I need to display different information to an iPhone user, as they cant display flash. So therefore display a jpeg for example for anyone using an iPhone, and any other device can see the flash content.

I assume the best way to go about this would be to use either JavaScript or jQuery, using the http header information. However I don't know where to start, does anyone have any ideas?

Ideally, I don't want to replace it an error if the person doesn't have JavaScript, as I don't want the iPhone user to think they are missing out.

Kara
  • 6,115
  • 16
  • 50
  • 57
treasureireland
  • 87
  • 2
  • 3
  • 10
  • 1
    possible duplicate of [fallback image for flash object](http://stackoverflow.com/questions/5801615/fallback-image-for-flash-object) – Quentin Jul 04 '12 at 09:38
  • You should be detecting Flash support, not singling out particular devices.

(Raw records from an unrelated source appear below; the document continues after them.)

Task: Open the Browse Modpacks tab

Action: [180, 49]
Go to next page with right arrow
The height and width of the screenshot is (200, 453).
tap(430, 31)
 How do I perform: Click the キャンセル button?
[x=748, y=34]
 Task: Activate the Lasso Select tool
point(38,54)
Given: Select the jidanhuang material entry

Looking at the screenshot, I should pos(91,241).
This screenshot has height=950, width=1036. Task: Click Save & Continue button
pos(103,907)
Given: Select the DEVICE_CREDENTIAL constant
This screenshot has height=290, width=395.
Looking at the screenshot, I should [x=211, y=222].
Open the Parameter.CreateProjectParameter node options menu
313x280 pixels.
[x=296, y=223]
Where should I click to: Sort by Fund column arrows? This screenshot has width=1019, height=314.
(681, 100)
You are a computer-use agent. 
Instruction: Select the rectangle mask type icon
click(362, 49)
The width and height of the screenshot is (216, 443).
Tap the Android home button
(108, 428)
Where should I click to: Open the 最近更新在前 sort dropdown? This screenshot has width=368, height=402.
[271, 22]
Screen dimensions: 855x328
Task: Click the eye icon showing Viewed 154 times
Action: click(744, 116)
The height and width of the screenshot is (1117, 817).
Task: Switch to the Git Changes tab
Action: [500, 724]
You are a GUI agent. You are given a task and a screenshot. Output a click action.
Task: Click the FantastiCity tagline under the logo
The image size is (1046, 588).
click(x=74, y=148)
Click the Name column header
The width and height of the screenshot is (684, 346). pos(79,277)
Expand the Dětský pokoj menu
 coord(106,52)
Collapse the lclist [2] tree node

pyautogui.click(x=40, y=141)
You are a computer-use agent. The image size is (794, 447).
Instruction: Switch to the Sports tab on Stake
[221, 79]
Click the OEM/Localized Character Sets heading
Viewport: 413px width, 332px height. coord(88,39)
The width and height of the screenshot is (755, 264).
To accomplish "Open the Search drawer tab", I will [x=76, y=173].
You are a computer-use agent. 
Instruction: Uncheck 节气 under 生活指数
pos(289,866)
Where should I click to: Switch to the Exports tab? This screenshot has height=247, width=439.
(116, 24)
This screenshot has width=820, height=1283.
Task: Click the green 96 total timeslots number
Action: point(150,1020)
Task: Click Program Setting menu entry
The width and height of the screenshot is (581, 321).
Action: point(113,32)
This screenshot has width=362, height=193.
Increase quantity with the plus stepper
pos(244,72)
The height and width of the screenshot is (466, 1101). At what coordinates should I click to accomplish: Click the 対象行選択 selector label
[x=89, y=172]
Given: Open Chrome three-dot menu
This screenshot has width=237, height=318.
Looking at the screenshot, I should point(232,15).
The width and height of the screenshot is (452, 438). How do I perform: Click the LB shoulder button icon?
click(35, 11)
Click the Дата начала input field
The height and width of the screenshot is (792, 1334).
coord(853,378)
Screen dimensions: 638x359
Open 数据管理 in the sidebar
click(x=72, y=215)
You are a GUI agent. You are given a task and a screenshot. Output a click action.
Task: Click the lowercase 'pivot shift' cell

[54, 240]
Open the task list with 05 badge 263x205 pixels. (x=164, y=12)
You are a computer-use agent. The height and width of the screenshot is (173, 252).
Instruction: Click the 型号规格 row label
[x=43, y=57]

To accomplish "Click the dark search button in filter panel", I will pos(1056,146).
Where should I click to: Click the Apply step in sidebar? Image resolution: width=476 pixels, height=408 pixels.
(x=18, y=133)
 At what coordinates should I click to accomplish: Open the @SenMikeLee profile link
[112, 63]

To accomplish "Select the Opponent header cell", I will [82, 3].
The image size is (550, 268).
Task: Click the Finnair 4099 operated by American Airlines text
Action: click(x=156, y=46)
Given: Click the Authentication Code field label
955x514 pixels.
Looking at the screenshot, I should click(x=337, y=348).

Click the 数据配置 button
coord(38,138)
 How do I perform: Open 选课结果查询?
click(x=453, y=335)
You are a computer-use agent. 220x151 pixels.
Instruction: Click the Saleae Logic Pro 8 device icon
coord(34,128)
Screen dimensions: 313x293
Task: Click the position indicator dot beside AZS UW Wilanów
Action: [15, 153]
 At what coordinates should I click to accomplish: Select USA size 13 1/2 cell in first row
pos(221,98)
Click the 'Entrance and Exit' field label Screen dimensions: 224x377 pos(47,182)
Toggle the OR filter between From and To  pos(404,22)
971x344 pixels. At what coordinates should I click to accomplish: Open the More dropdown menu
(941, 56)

Then you don't care about the device or capability of the UA. – RobG Jul 04 '12 at 09:39

2 Answers2

0

You can define navigator.userAgent.match(/iPhone/i) which checks if the webpage is opened in iphone or other device. Make it a config variable or define it globally so that you access it all over the script. Then you can easily put the check condition to show iphone specific content.This will return true for iphone and false in rest devices. I guess this is what you were looking. Hope this helps.

user850234
  • 3,373
  • 15
  • 49
  • 83
0

Targeting specific devices is generally not considered good practice because you can only cater for known devices at the point you are coding, things may break in future. You can test the user agent in JS but this isn't a good approach. For an example, see:-

http://www.htmlgoodies.com/beyond/webmaster/toolbox/article.php/3888106/How-Can-I-Detect-the-iPhone--iPads-User-Agent.htm

...better practice is to test for support for a given technology/hardware/function etc. To test for Flash, take a look at these answers:-

How can I detect if Flash is installed and if not, display a hidden div that informs the user?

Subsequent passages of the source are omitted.